Sıcak para, en sağlam ekonomik bünyeyi dahi, küresel sermayenin spekülatif akımlarına fazlaca açık hale getiriyor.
Sıcak para da tıpkı dış borç gibi, "makul" içinde kaldığı sürece sistemi "yeni dengelere taşıma" yönünde çok önemli manivelalardır.
Fakat getirdiği kısa vadeli rahatlama, geçici başarılar, eğer yönetilmez ise ardında kalıcı hasarlar bırakır.
Gelirken yakıcı, giderken yıkıcı
Yatırım hacmi hâlâ yetersiz, borçlanma ihtiyacı henüz arzulanan noktaya indirilmiş değil. Yüksek büyümenin sürebilmesi için şart olan yatırımdan vazgeçemeyiz. Yetmiyor, büyümenin istihdamı genişletecek bir karaktere bürünmesi şart.

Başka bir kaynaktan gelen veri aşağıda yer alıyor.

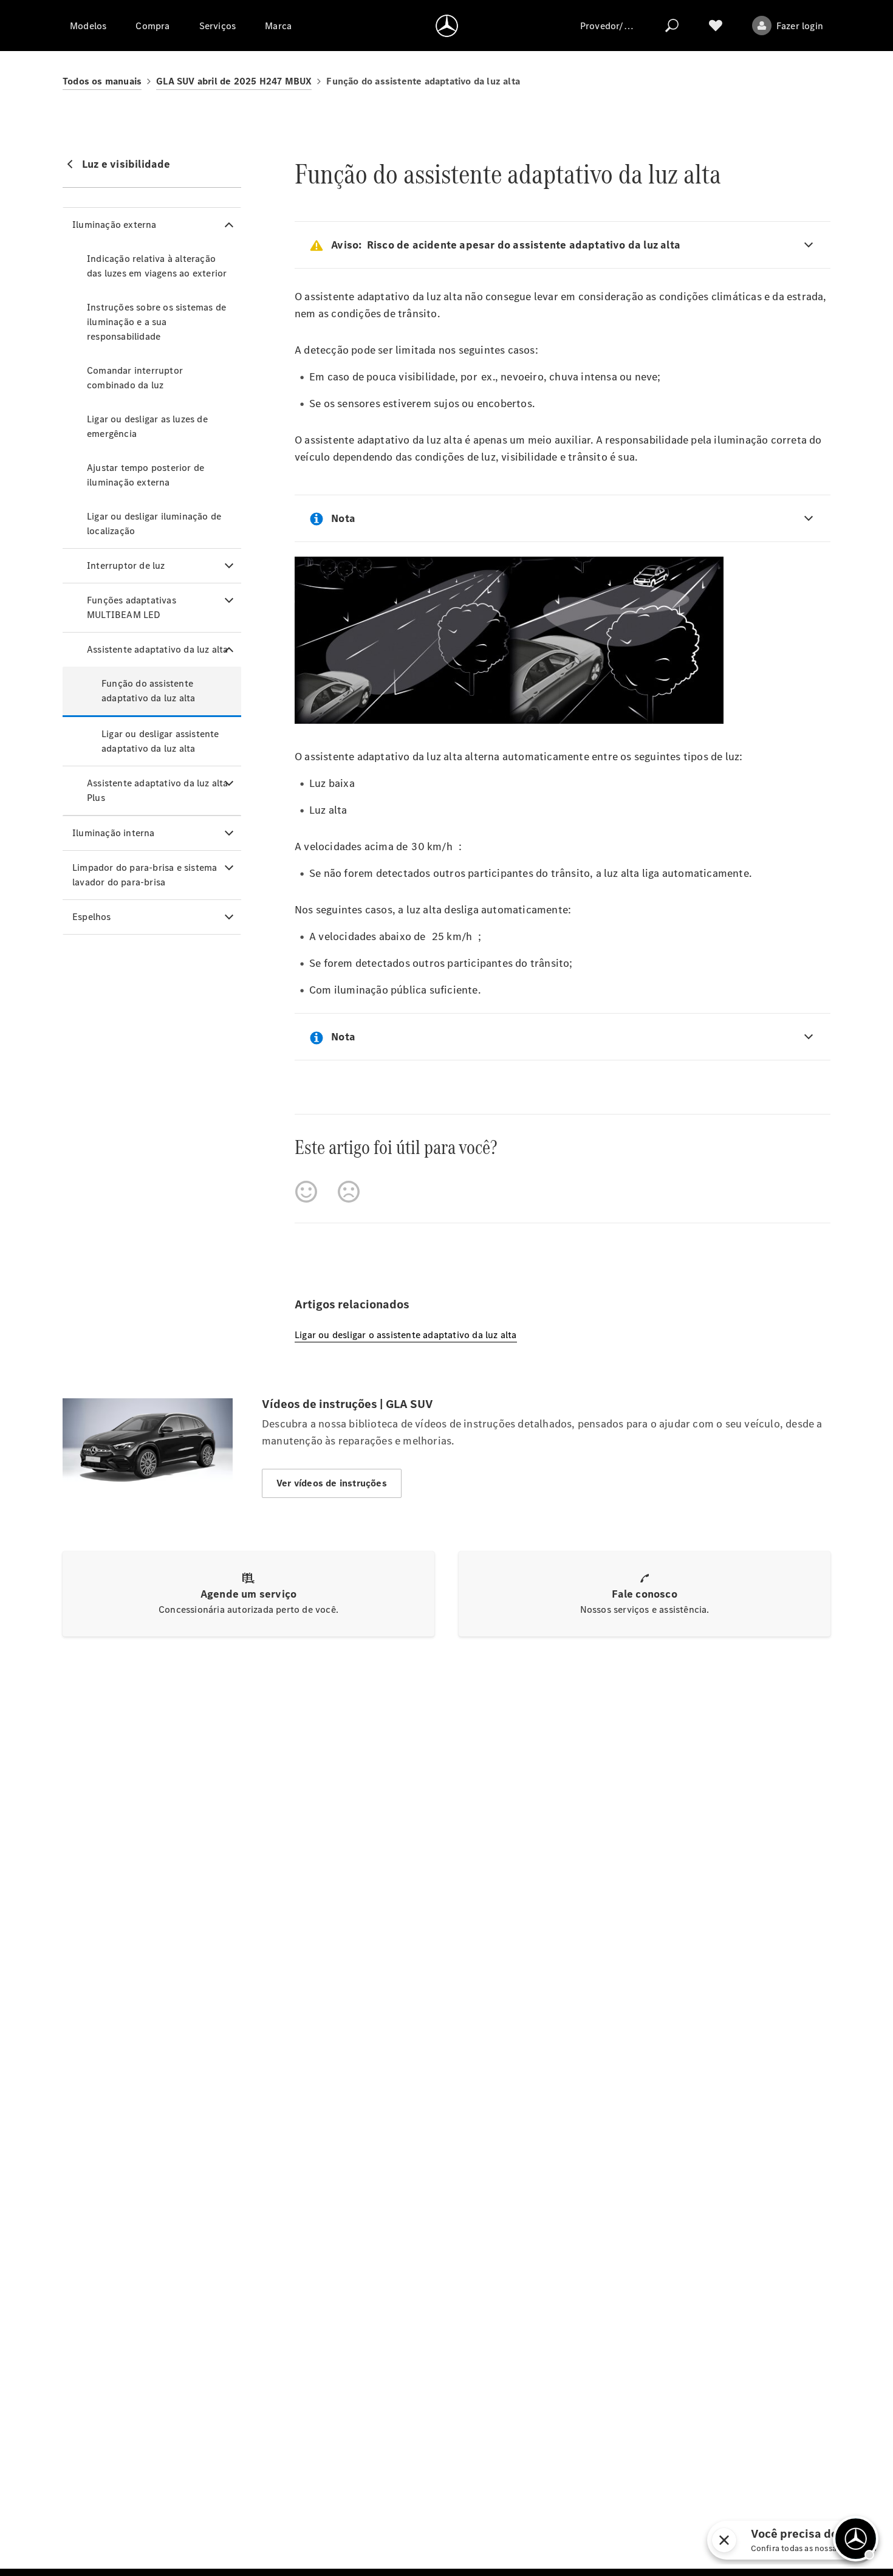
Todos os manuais (102, 81)
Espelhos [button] (91, 916)
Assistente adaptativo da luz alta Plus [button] (157, 790)
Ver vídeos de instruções (331, 1483)
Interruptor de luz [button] (126, 565)
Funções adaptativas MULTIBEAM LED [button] (131, 607)
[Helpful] (306, 1191)
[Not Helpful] (348, 1191)
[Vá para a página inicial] (447, 25)
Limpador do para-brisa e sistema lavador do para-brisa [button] (144, 874)
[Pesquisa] (672, 25)
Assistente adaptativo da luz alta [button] (157, 649)
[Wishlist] (715, 25)
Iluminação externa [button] (114, 224)
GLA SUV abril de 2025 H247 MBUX (234, 81)
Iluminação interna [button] (113, 832)
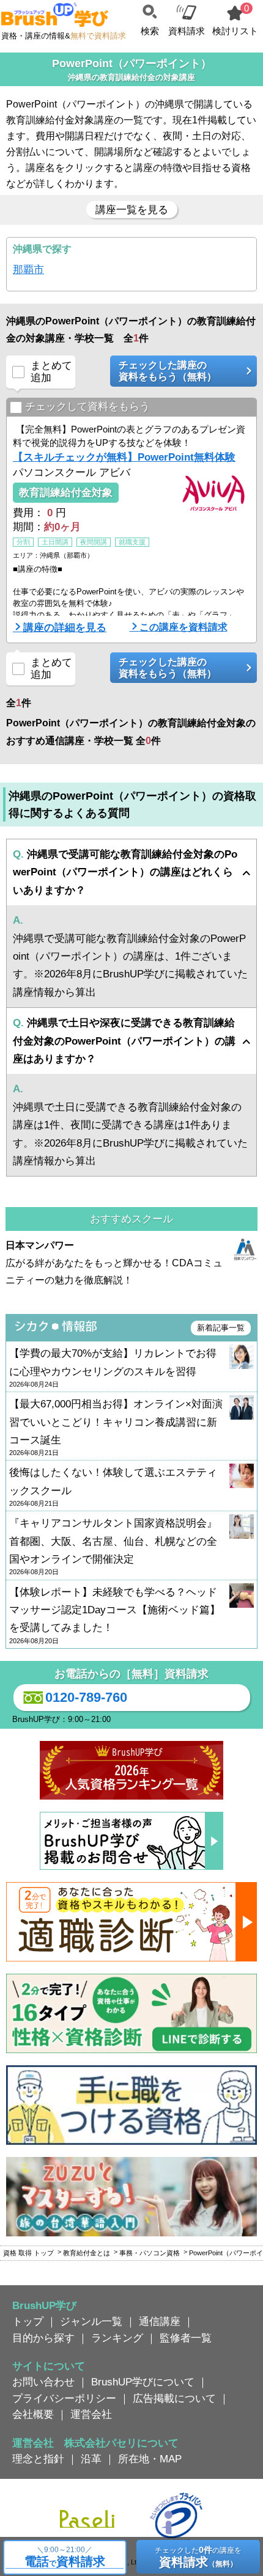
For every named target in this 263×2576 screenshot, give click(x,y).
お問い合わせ (43, 2381)
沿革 (91, 2458)
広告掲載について (174, 2398)
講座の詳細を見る (64, 627)
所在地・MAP (150, 2458)
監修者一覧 (186, 2337)
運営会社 (91, 2414)
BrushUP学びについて (142, 2381)
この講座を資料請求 (183, 627)
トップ (27, 2321)
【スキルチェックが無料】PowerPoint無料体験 (124, 456)
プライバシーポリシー (64, 2398)
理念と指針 (38, 2458)
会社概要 (33, 2414)
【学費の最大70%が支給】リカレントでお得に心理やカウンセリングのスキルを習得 (113, 1368)
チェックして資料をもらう (87, 406)
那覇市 (28, 269)
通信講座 (159, 2321)
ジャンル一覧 (91, 2321)
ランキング (117, 2337)
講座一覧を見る (131, 209)
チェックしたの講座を (198, 2557)
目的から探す (43, 2337)
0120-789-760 (86, 1697)
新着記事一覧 (221, 1327)
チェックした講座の (168, 371)
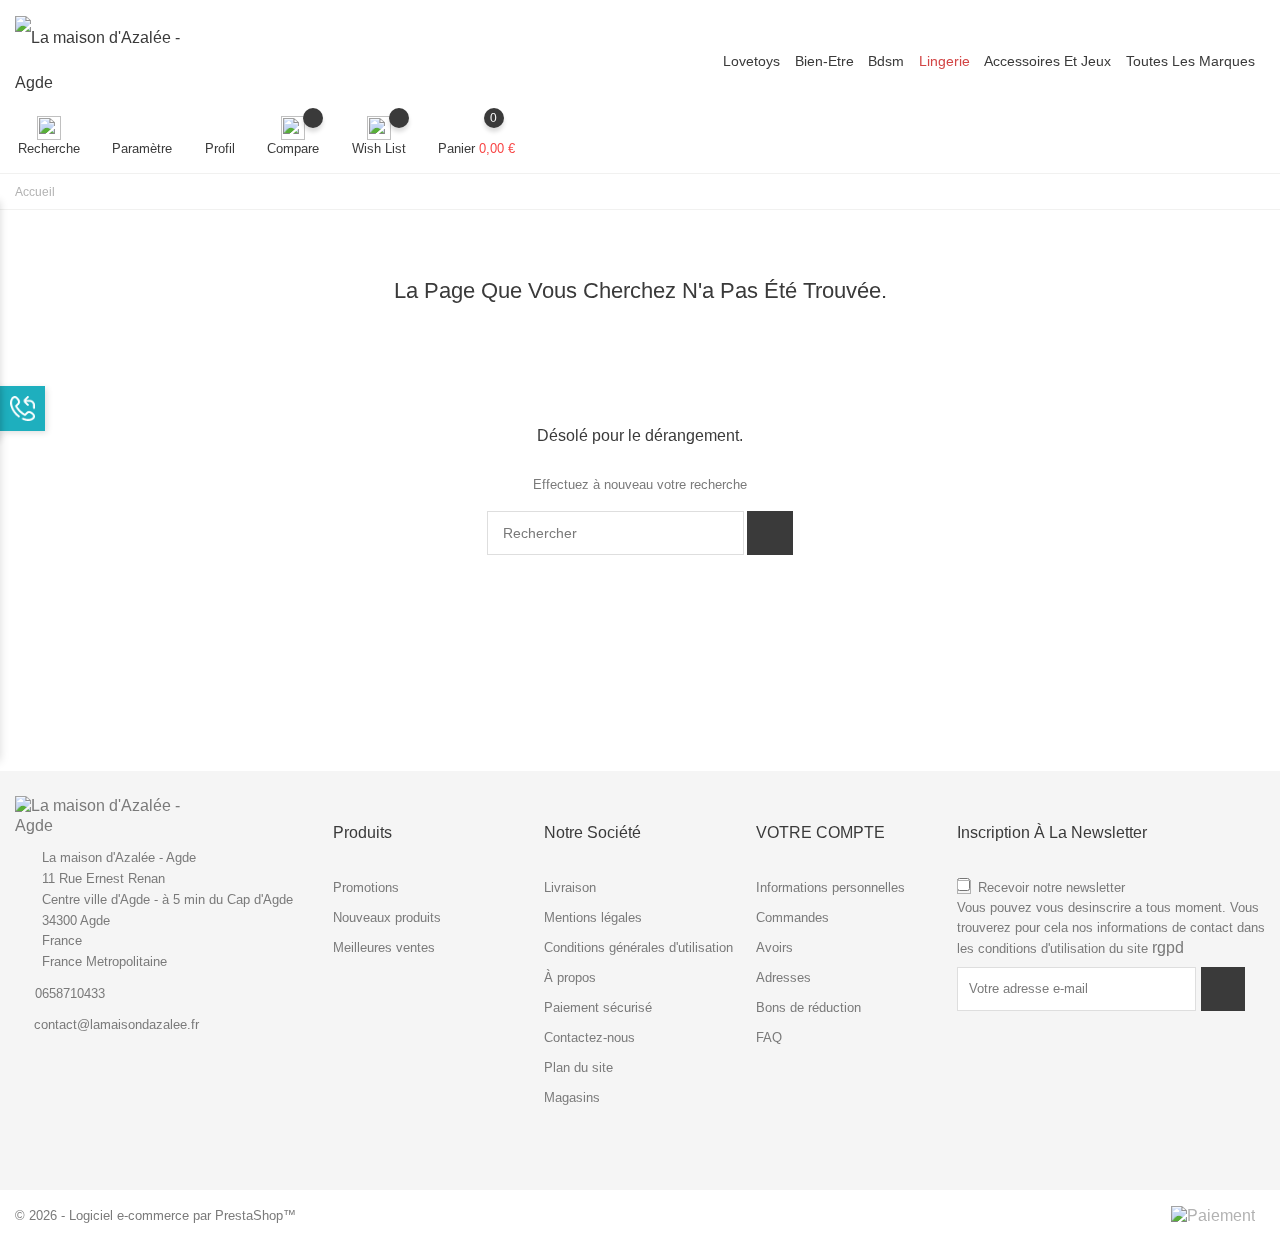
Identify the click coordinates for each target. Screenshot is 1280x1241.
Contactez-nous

Yatırım iklimi şimdi bahar havasında fakat "geldiği hızda gitmeye hazır" sıcak paraya çanak tutan para otoritesinin tutumu, her an ufkumuzu buluta boğabilir.
Zira yakıcı sermayenin; ihracat diye bir sorunu yok. İşsizlik derdi değil ve yabancı sermayeden en önemli farkı; faydadan çok zarar vermesi.
Gelirken yakması, giderken yıkması...
Bugün kendisi hasta olan Avrupa, 100 yıl önce bize; "Hasta Adam" teşhisi koymuştu.
Endişem şudur ki; küresel tefecilerin ilgi odağı olmak, Avrupa'nın hastalığını bize de bulaştırabilir.